(Extracted data entries)
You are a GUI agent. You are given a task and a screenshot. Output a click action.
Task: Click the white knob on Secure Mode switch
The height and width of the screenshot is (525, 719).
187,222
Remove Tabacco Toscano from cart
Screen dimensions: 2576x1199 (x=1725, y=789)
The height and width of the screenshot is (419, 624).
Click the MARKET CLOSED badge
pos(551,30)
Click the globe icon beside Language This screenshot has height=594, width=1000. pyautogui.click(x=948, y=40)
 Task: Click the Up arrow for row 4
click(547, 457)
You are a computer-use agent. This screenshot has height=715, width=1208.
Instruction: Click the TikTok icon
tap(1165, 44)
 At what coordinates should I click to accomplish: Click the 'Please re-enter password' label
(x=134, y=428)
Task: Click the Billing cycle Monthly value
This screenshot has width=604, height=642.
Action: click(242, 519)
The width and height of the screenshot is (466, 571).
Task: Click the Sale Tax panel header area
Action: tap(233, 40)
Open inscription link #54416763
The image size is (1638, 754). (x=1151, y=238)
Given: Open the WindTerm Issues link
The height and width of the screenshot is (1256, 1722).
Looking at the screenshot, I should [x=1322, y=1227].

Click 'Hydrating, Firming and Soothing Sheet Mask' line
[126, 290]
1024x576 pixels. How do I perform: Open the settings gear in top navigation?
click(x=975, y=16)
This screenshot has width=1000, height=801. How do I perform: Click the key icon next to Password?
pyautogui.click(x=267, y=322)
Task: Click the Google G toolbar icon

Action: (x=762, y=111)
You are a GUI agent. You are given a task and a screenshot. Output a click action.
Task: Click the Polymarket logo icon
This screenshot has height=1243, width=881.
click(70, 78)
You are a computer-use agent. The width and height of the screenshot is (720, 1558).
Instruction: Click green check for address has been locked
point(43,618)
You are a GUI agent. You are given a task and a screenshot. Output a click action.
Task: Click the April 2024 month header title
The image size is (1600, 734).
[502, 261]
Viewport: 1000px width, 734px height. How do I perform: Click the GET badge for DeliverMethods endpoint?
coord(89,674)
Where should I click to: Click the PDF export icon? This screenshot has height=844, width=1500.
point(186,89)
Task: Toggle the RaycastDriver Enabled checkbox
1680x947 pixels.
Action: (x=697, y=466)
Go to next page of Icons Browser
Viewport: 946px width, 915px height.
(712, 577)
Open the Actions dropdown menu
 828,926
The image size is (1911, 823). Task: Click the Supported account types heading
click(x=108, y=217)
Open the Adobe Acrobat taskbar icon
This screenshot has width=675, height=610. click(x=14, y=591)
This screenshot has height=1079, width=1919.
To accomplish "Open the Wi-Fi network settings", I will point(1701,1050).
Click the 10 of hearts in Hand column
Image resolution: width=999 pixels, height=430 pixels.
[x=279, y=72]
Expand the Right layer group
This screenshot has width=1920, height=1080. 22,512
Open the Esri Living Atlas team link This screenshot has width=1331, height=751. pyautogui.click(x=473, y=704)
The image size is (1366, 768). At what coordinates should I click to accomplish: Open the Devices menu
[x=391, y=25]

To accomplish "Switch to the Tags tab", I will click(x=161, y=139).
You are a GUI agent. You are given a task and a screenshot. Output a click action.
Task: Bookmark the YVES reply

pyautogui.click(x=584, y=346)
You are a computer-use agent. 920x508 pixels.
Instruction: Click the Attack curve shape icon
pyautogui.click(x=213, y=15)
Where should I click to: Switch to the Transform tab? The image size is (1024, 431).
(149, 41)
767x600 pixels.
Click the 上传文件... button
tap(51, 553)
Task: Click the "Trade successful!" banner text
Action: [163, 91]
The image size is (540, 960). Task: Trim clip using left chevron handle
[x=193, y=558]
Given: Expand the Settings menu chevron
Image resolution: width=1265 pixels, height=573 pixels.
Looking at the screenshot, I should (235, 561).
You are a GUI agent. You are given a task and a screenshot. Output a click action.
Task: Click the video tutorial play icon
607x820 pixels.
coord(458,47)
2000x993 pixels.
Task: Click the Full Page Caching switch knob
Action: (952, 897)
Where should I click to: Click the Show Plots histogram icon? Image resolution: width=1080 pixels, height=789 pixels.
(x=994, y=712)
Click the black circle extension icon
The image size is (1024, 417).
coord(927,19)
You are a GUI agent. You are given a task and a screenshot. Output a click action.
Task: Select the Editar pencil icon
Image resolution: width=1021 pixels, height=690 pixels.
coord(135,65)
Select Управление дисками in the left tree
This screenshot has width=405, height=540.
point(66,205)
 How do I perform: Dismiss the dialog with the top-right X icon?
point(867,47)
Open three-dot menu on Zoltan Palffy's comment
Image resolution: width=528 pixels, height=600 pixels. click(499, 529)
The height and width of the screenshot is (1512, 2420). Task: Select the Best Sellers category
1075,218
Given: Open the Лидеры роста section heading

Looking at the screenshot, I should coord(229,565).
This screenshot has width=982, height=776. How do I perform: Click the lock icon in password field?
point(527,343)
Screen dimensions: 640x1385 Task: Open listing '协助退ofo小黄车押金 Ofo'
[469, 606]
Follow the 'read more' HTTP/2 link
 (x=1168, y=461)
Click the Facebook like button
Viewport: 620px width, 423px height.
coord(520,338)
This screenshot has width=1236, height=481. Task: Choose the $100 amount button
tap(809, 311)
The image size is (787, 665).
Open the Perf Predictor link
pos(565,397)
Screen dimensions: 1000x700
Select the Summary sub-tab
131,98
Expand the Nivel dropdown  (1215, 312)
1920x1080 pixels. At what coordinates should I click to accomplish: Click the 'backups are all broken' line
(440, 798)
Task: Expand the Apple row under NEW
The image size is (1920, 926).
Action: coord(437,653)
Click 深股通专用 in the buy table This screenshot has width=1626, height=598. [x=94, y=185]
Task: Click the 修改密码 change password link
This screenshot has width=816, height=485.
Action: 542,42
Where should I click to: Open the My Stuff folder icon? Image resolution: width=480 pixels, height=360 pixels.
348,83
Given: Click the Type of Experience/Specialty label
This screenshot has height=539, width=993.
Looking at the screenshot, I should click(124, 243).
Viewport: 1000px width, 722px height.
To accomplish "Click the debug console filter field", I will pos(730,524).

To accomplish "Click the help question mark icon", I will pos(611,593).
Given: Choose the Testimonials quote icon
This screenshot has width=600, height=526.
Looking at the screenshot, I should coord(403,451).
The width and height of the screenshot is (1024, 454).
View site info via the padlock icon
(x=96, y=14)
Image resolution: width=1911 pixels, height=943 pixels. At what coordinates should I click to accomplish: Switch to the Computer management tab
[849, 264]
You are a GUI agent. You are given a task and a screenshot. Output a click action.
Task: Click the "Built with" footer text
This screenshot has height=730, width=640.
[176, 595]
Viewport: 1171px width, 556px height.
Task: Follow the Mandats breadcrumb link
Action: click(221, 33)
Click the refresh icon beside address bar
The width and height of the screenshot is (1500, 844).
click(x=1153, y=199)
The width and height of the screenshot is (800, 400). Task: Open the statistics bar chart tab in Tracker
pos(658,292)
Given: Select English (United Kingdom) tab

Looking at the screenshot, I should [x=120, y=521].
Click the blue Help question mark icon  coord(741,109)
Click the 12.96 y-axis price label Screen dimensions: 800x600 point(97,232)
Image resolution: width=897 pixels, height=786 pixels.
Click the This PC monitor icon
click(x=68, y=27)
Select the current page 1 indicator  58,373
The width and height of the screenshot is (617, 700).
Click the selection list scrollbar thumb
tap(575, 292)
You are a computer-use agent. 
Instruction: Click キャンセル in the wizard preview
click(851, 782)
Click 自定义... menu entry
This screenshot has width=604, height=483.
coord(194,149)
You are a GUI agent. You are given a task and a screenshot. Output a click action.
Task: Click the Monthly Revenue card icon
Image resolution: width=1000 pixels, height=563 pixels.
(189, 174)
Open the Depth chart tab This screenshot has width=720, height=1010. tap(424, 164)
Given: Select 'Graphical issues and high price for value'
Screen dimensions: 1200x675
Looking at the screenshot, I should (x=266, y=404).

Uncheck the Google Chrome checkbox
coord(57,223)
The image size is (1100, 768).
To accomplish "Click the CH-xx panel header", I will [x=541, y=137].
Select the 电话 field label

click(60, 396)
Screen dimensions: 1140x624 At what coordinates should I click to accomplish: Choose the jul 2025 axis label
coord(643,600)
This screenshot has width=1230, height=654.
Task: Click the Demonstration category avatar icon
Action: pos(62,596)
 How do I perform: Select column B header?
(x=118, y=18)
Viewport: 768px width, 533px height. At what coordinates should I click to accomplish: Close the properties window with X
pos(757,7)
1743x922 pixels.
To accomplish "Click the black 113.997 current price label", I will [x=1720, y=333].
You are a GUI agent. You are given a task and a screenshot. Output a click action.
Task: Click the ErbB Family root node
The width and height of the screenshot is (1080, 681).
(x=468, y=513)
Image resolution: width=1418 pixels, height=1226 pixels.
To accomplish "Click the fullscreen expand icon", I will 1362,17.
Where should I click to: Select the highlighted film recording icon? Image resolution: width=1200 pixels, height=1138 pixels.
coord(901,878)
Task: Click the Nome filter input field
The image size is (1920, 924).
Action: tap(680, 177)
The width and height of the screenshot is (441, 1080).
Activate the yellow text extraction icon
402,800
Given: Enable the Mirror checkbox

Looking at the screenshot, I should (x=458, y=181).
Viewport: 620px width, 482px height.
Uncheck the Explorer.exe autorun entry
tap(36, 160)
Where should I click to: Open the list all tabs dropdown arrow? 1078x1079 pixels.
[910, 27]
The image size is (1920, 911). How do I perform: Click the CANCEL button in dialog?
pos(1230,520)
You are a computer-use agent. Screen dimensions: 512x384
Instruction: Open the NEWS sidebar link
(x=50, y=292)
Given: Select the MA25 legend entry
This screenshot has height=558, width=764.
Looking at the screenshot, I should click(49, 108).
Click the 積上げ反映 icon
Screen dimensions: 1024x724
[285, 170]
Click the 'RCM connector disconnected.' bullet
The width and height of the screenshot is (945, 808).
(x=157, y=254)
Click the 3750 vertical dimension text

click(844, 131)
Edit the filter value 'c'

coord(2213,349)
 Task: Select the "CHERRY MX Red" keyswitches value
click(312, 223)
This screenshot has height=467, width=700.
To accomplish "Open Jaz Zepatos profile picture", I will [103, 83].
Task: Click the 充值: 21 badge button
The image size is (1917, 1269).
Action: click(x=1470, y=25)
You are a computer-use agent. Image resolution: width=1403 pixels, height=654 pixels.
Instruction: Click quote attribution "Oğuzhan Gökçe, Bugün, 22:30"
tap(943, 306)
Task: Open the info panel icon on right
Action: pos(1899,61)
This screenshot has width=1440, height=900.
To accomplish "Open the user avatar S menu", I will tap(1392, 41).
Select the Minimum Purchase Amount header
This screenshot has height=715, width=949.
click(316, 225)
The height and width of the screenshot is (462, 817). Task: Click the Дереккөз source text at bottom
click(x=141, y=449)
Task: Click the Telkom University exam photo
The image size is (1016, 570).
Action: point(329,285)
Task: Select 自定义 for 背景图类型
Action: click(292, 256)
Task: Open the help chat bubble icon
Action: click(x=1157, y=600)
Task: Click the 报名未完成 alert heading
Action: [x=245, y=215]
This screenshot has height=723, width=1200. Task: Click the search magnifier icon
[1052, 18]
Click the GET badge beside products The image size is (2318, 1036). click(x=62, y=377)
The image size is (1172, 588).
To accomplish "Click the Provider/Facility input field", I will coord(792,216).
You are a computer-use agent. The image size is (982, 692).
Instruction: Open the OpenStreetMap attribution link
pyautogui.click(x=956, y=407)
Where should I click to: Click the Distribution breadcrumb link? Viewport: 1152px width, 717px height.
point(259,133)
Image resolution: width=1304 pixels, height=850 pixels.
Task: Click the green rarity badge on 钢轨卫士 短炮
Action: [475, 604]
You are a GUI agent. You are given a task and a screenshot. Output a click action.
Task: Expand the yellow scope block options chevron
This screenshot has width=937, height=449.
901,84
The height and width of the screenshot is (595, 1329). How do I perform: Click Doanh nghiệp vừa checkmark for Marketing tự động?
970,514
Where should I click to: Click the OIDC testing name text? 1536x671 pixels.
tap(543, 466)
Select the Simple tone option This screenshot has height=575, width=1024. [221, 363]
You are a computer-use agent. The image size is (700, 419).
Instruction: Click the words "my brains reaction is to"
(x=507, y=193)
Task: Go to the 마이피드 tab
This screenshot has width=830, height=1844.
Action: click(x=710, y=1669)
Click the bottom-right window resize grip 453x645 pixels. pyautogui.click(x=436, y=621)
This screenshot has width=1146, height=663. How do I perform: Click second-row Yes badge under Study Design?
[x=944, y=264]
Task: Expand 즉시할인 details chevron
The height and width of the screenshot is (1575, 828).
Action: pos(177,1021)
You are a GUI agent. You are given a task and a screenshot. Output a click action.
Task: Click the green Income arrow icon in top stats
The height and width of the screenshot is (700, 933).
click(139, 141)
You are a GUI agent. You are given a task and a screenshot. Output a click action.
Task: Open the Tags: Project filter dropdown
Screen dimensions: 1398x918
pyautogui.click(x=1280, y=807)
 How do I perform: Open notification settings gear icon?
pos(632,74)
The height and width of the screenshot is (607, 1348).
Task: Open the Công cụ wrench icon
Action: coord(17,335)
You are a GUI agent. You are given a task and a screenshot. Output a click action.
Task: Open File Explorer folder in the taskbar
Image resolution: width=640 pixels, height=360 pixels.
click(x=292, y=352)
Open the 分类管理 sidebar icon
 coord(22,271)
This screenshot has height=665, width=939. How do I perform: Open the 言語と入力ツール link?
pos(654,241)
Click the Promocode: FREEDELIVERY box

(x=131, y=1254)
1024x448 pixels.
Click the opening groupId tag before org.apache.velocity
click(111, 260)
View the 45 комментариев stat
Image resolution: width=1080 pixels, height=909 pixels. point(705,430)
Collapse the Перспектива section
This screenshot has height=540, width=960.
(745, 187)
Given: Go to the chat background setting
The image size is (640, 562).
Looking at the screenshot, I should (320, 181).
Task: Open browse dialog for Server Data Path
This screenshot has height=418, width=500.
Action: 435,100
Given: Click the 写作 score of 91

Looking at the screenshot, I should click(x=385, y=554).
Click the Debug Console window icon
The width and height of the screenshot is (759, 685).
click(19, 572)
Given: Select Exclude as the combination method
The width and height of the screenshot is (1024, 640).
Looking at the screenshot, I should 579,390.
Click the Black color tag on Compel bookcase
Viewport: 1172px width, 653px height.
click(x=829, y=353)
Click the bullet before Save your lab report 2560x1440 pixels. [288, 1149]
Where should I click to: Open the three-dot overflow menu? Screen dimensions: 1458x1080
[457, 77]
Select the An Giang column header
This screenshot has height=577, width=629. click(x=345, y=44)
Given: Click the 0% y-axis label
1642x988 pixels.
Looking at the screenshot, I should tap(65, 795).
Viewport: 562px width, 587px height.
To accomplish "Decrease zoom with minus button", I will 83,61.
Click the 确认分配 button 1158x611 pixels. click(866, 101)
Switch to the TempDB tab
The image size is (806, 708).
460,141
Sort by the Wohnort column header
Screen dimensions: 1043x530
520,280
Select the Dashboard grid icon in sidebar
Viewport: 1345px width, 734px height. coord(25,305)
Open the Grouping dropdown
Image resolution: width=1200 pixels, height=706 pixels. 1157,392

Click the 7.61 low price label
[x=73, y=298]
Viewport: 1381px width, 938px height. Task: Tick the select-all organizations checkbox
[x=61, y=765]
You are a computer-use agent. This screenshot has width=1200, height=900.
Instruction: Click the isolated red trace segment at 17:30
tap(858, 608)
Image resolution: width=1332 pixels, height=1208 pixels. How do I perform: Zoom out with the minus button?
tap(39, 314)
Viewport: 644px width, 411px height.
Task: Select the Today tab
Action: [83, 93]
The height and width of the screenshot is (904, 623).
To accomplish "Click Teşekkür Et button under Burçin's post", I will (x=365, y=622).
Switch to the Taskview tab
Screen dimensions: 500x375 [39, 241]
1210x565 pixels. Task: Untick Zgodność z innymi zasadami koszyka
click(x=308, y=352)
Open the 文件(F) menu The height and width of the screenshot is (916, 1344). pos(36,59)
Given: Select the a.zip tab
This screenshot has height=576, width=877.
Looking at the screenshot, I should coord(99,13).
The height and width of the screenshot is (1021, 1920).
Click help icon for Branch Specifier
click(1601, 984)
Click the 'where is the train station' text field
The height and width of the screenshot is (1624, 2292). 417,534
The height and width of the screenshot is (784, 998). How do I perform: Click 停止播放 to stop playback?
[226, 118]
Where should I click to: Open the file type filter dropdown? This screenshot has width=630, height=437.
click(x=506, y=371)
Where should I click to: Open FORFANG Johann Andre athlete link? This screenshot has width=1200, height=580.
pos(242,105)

__YOUR OBJECTIVE__
Word for word, restate the entries from the first line to the line that has "Task: Click the Billing cycle Monthly value", both included, and nothing else.

__REPLY__
You are a GUI agent. You are given a task and a screenshot. Output a click action.
Task: Click the white knob on Secure Mode switch
The height and width of the screenshot is (525, 719).
187,222
Remove Tabacco Toscano from cart
Screen dimensions: 2576x1199 (x=1725, y=789)
The height and width of the screenshot is (419, 624).
Click the MARKET CLOSED badge
pos(551,30)
Click the globe icon beside Language This screenshot has height=594, width=1000. pyautogui.click(x=948, y=40)
 Task: Click the Up arrow for row 4
click(547, 457)
You are a computer-use agent. This screenshot has height=715, width=1208.
Instruction: Click the TikTok icon
tap(1165, 44)
 At what coordinates should I click to accomplish: Click the 'Please re-enter password' label
(x=134, y=428)
Task: Click the Billing cycle Monthly value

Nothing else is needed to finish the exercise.